New York Times Front Page 8/10/10

The “sensitivity” of a test tells us how good it is at finding true cases of what it’s looking for. Of all the people who have a certain disease, say, how many will test positive on our proposed test? If 5% of people with the disease test negative (false negatives) then our test is 95% sensitive. The other basic quality of a test is “specificity.” It tells us how many of the people who come up positive on our test actually have the disease we’re testing for (true positives). So let’s say that 10% of the time our test is positive, it’s wrong. Then we have a 90% specificity. You can’t judge a test based on just one of these elements. As an extreme example, let’s say we check if people are breathing to see whether they have Alzheimer’s. Now since we only test living people, all of the people with Alzheimer’s will have a positive test result: 100% Sensitivity, hooray! But if only 3% of the people we test have Alzheimer’s, then we have a 3% Specificity. Boo! Now the test proposed in the article did a lot better than that, but you get the idea.

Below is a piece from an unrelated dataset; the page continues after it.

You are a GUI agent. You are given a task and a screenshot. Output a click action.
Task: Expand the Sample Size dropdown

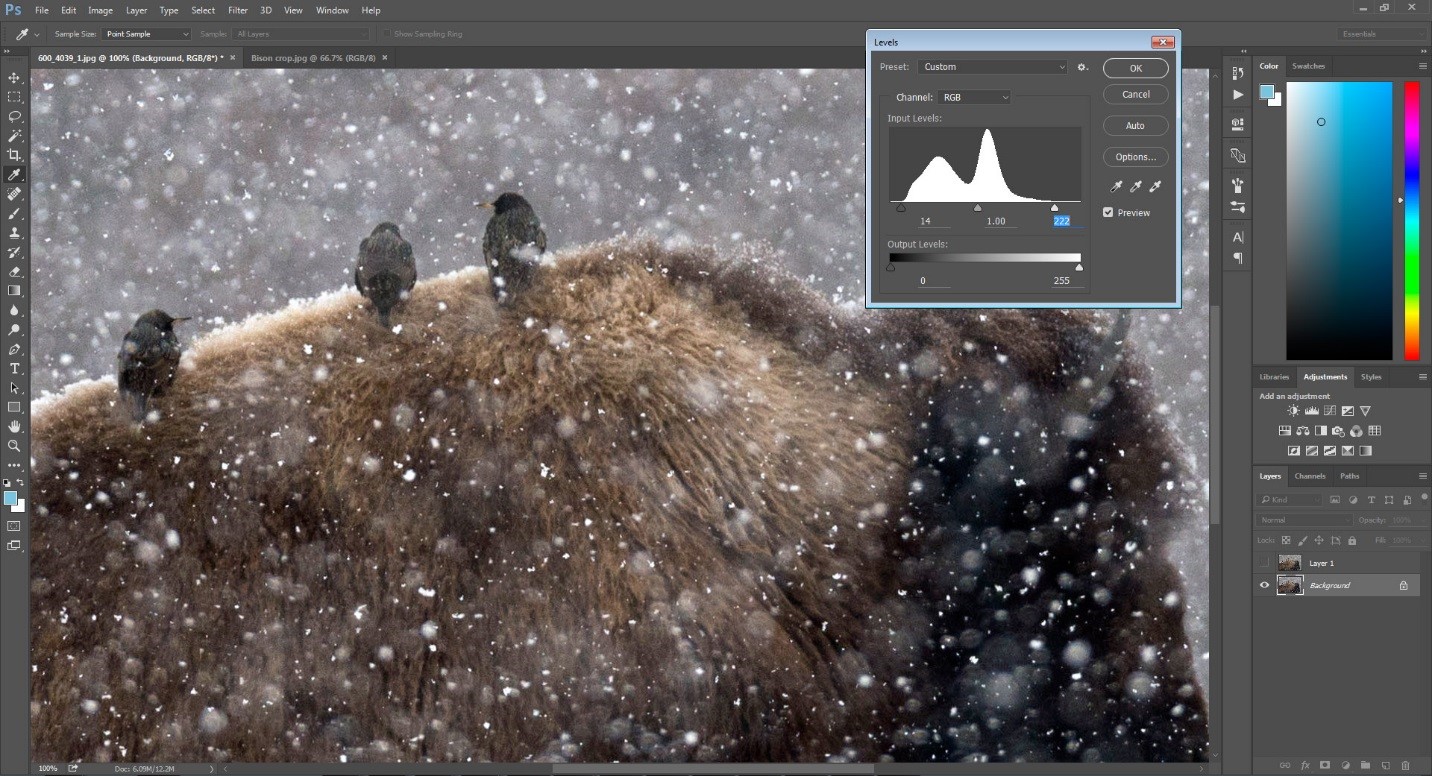pyautogui.click(x=147, y=34)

If you guessed that the problem with the test is in the specificity, you’d be right. About 36% of the normals in the study also tested positive. So our specificity is down around 64%. This is a problem. It’s a problem because if you use this as a screening test in your office, about 1/3 of the people you inform that they should prepare for Alzheimer’s won’t actually get it. Not good. The other problem is that the “accuracy” of the test is better described by the positive predictive value, which depends on the sensitivity/specificity but also the prevalence of the disease. About 20% of people 75-85 have Alzheimer’s. If we use that as the prevalence, I get a 38% PPV for the test. (This is where my statistics starts to get hazy, so please send corrections if needed). That means that if you test positive on this test, and you live past 75, there’s about a 40% chance you’ll get Alzheimer’s. There are just too many false positives for this test to be a good screen.

andrewacomb via flickr

And the biggest problem with this test for most people won’t even be its accuracy. The big problem will be that it requires a spinal tap. Let me tell you firsthand that lots of people are deathly afraid of taps. They’re really not so bad, but if you think it’s hard to get people in for colonoscopy, forget about spinal taps.

Not to mention the biggest problem of all: if you do get Alzheimer’s there’s not a lot we can do for you anyway. Most doctors would or should question the ethics of testing for an untreatable illness. Now AD isn’t exactly untreatable, but there’s no evidence that the meager treatments we do have change the course of the illness in the long run, or that starting them earlier makes much difference.

If this did become a standard screening test, I’d certainly stand to benefit: as a neurologist I would start a dementia clinic and tap everybody and send lots of big bills to Medicare. And if I thought it would do my patients any good, I’d do just that. In fact, I’d team up with a GI doc and offer a combined colonoscopy/lumbar puncture. It’d be perfect: you’re already lying on your side, sedated, and you won’t feel or remember a thing. Turning 50? Come on in!

But until we have something to offer our Alzheimer’s patients, I’ll postpone sharpening that needle, thanks.